Cool. So we've got results back here as well. Fantastic. But what if you're a simple person like me, right? I like pictures, big pictures, i like dashboards. Let me show you a dashboard of VPC flow logs that we have set up that's sitting on top of data that was generated from mess three. So what we ended up doing is we created a materialized view and we're using that materialized view to help power a VPC flow log dashboard. So I can make adjustments to some of the options up at the top, you know, to accept apply changes. Now, my dashboard updates. Really, really awesome. So now you again, you don't have to jump between tools. Um you can do everything that you need to do for your analysis within OpenSearch Service.

That's it for the demo. That's uh to wrap it up. We already talked about the wonderful things that we can do. We now can direct query content that's over in Amazon S3, we can build out wonderful visualizations and we could do just in time analysis, really exciting things that you can do with that secondary data that you just didn't have access to that. You know, you had this operational friction or tool friction in the past. That's no longer a problem. You have access to the data that you need to, to keep your business running, to wrap it up overall. Yeah, i don't think the that's working to wrap it up overall though.

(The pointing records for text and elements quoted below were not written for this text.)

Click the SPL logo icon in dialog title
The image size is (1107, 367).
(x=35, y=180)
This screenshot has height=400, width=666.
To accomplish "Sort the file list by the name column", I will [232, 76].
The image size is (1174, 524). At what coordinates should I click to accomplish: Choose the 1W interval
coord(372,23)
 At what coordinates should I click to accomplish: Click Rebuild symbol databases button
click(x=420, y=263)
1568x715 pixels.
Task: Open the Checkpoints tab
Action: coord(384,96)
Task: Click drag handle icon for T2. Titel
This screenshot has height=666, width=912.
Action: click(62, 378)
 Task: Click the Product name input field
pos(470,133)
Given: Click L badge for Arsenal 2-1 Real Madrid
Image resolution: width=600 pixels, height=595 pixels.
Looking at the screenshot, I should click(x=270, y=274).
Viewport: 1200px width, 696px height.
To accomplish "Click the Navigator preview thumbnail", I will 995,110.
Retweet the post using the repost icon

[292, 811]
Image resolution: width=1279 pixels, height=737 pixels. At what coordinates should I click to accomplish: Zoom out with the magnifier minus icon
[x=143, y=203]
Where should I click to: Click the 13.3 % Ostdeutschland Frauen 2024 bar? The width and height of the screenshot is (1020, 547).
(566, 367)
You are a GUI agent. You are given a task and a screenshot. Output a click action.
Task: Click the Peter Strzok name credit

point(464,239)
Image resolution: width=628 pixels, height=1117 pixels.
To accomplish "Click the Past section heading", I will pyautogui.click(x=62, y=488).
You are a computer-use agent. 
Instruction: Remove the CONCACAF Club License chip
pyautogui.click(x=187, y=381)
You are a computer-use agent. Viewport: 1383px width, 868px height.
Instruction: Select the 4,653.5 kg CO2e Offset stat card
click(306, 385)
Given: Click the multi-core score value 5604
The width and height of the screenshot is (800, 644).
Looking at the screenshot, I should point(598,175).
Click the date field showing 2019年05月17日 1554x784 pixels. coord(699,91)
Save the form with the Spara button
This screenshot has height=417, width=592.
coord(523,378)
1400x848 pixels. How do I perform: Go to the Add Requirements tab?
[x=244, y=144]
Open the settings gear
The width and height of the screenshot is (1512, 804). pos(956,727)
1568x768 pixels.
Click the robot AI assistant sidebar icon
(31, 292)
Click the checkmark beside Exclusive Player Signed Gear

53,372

I'm, i'm incredibly proud you saw me, you know, hooting and hollering over there. Uh when poverty was introducing some of the newer functionality, i'm, i'm really proud of the things that we've released at re invent. And i'm proud because, you know, our main tenant within OpenSearch is better price better performance and we continue to execute and innovate on behalf of our customers doing that, whether that be introducing serverless vector database engine in a way which will automatically scale up and down depending on your use case and help you build out a i powered applications. Whether that be you heard me get excited about or one i talked about that at the beginning where you have better price performance as well as um durability. And then lastly, you know, to complement it all with zero ETL integration with Amazon S3. Now we're unlocking the power of that secondary data that exists and making it easier for you to keep things running within your business.

Thank you very much, everyone uh for coming out today. We're very grateful. Um i, i'll do, i'll leave you with one challenge. Please fill in the surveys. I know everybody bugs you about that. I'll be another one that bugs you about that. Please do fill in your surveys. We value that feedback and we'll take that into the future presentations. Thanks y'all. Appreciate it.